Required task
Please print the lines from the line with "I want to click on 'Net" to the line with "The width and height of the screenshot is (819, 1456).", both included, without changing anything.

□ □ □

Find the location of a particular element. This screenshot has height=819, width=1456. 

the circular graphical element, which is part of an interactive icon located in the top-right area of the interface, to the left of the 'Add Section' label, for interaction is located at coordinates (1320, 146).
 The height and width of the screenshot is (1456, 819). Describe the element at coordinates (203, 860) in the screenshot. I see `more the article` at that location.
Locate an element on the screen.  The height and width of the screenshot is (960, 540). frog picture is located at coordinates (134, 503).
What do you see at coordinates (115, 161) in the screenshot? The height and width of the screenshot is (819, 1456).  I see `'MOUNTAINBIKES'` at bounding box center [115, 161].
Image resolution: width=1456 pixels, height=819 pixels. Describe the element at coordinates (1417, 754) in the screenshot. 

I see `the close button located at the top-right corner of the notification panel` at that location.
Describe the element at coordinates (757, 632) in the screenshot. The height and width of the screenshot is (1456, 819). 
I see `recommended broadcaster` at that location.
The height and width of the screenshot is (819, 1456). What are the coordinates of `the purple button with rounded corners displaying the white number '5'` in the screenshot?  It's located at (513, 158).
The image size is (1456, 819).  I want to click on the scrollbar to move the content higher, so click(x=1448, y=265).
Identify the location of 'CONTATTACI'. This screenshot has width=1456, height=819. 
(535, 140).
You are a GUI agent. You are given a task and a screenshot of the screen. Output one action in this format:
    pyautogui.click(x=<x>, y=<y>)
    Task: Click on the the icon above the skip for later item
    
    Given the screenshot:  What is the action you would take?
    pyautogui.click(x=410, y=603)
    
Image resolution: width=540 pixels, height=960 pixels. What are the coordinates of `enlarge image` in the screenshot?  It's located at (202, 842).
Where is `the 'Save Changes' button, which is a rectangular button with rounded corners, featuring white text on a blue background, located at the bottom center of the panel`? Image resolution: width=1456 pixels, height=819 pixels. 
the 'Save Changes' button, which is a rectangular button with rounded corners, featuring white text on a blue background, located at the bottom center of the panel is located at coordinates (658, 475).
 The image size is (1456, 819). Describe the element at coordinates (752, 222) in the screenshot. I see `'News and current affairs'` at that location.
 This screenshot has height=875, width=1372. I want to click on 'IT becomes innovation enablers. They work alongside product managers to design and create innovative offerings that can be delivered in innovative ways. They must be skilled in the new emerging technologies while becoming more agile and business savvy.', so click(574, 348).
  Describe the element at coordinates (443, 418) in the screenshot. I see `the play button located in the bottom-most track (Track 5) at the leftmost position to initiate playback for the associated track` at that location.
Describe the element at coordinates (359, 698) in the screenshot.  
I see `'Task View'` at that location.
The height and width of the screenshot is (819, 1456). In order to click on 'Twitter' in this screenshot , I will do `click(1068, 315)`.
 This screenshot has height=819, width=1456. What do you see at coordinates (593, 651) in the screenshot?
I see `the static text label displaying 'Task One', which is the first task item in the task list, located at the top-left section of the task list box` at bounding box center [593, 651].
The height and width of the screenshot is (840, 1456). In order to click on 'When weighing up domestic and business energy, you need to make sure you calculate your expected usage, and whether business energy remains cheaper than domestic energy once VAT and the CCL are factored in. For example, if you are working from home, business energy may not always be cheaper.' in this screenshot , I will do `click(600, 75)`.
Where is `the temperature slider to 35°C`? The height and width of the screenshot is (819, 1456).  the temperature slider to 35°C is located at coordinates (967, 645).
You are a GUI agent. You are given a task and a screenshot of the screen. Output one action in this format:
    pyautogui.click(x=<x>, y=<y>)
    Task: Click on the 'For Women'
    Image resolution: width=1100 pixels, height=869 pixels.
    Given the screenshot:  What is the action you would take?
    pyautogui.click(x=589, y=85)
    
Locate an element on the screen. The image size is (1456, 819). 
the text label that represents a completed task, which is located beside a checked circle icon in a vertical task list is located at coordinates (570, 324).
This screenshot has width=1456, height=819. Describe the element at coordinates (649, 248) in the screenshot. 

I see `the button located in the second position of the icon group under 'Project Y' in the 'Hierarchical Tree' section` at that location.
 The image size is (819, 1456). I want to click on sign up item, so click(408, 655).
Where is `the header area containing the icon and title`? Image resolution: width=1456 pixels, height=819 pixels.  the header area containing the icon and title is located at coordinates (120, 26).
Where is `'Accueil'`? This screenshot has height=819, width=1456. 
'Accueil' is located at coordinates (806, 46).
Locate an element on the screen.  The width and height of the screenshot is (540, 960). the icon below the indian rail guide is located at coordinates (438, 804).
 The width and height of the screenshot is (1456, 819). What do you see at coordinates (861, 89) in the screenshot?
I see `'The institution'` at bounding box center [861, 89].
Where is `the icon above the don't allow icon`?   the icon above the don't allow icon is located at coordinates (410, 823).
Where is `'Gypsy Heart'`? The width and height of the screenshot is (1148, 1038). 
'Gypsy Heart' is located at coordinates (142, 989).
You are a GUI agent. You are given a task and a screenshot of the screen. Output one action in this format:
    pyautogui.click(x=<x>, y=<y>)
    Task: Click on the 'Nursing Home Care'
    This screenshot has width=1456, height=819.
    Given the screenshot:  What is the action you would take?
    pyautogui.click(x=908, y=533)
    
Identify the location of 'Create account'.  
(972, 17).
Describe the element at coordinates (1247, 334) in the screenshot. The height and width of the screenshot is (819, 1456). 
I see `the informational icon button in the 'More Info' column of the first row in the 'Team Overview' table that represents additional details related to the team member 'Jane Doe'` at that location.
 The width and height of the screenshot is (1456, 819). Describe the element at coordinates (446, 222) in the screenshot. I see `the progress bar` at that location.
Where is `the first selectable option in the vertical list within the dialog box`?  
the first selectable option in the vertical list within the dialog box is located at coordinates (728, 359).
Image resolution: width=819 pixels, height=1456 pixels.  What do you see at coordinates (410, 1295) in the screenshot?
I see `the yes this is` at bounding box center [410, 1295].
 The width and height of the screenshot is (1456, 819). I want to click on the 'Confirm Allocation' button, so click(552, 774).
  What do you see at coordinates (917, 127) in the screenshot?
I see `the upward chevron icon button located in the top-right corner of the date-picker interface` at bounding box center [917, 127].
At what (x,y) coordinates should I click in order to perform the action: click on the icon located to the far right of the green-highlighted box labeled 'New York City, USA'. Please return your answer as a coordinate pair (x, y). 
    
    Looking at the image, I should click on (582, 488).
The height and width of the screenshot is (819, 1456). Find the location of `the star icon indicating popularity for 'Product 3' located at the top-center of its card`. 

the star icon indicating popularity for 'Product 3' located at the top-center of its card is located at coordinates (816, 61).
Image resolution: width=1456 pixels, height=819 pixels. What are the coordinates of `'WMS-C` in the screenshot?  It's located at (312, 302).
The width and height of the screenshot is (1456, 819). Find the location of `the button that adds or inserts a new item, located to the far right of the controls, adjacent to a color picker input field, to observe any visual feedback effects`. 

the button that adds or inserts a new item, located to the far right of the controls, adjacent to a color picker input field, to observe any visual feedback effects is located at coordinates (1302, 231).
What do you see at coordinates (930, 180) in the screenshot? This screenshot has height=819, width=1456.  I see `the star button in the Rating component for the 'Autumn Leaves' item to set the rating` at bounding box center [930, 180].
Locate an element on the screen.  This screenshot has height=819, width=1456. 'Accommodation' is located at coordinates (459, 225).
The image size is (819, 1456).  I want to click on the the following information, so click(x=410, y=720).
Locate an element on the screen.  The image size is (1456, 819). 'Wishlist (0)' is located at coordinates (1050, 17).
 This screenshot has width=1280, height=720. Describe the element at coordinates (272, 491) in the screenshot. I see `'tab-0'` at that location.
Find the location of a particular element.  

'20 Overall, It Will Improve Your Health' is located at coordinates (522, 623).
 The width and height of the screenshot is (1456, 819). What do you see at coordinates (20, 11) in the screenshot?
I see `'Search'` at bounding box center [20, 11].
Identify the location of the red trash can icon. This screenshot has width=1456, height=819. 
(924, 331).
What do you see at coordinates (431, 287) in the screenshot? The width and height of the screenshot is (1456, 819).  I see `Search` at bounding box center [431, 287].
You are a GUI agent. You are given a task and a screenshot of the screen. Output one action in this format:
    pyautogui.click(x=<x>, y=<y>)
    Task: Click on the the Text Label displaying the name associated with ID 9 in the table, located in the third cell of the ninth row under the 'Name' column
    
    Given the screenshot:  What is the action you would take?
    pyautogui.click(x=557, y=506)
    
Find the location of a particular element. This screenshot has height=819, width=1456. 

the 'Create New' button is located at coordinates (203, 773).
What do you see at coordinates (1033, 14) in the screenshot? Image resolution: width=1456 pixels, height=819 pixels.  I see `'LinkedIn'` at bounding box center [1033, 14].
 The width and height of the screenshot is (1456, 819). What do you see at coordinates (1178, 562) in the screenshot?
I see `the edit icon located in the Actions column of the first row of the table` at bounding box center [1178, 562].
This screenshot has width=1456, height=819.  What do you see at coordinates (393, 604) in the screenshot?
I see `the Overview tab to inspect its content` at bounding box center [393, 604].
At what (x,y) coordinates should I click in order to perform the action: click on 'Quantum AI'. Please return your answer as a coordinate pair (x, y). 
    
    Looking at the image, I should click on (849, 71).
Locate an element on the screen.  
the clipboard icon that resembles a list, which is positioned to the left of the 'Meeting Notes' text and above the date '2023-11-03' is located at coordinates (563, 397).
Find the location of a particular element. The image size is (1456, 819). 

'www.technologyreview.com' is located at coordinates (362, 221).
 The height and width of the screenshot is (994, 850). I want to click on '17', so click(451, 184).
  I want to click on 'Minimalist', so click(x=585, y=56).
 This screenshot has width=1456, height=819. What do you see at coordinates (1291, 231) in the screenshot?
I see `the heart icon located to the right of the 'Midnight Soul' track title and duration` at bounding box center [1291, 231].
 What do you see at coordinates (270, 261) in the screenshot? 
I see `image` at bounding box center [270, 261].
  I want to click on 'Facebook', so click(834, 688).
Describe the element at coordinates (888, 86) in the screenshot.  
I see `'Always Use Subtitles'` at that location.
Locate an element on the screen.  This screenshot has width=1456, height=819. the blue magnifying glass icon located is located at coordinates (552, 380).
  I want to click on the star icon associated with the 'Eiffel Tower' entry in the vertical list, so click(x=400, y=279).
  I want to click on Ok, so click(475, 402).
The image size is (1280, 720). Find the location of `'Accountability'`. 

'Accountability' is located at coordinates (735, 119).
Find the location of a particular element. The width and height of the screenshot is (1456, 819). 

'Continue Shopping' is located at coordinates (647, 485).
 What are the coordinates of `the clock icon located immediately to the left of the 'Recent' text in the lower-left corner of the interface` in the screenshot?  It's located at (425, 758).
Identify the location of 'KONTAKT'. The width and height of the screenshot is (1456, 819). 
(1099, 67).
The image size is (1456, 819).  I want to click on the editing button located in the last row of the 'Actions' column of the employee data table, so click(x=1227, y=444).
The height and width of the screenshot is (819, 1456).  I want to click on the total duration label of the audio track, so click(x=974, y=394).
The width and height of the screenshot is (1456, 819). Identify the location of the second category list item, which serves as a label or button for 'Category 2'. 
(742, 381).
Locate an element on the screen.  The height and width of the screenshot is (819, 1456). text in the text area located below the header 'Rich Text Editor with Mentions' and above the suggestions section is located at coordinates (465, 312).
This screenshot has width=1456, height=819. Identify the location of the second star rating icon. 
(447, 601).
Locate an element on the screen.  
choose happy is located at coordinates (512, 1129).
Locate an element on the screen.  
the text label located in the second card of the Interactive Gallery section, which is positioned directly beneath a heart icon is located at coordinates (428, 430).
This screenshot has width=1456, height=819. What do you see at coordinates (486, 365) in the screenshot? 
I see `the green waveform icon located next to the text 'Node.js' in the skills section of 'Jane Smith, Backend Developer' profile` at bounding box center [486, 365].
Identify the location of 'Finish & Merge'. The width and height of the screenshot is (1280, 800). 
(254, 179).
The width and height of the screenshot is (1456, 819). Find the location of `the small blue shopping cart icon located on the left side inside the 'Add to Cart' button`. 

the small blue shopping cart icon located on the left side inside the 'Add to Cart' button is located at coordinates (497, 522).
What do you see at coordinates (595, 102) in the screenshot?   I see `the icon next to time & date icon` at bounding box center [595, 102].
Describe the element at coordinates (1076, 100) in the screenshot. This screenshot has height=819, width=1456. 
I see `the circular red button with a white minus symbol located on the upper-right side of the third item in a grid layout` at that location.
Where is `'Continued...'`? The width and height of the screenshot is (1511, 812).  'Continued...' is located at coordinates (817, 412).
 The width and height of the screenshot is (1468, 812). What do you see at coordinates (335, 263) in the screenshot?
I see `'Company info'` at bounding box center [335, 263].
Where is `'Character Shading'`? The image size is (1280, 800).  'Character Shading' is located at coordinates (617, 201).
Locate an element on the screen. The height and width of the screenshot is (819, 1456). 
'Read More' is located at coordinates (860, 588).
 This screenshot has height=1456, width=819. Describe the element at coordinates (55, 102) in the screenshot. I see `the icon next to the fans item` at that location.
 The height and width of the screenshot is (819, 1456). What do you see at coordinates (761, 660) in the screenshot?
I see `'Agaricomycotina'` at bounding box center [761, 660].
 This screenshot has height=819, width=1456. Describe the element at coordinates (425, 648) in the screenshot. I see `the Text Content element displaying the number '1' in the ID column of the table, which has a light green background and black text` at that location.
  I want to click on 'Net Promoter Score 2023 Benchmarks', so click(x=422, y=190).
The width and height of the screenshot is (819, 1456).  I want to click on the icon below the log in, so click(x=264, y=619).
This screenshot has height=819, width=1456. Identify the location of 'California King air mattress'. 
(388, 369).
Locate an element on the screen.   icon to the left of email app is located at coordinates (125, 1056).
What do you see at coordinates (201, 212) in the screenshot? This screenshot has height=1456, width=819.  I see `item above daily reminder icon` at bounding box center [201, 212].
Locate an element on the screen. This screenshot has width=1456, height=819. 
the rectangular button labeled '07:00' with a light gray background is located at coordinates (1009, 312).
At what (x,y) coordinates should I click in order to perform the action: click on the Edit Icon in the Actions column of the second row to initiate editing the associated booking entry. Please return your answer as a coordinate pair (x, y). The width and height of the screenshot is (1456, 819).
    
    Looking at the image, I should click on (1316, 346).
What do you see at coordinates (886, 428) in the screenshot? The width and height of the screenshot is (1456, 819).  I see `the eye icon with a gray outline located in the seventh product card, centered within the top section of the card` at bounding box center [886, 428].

□ □ □

Final result
  I want to click on 'Net Promoter Score 2023 Benchmarks', so click(x=422, y=190).
The width and height of the screenshot is (819, 1456).  I want to click on the icon below the log in, so click(x=264, y=619).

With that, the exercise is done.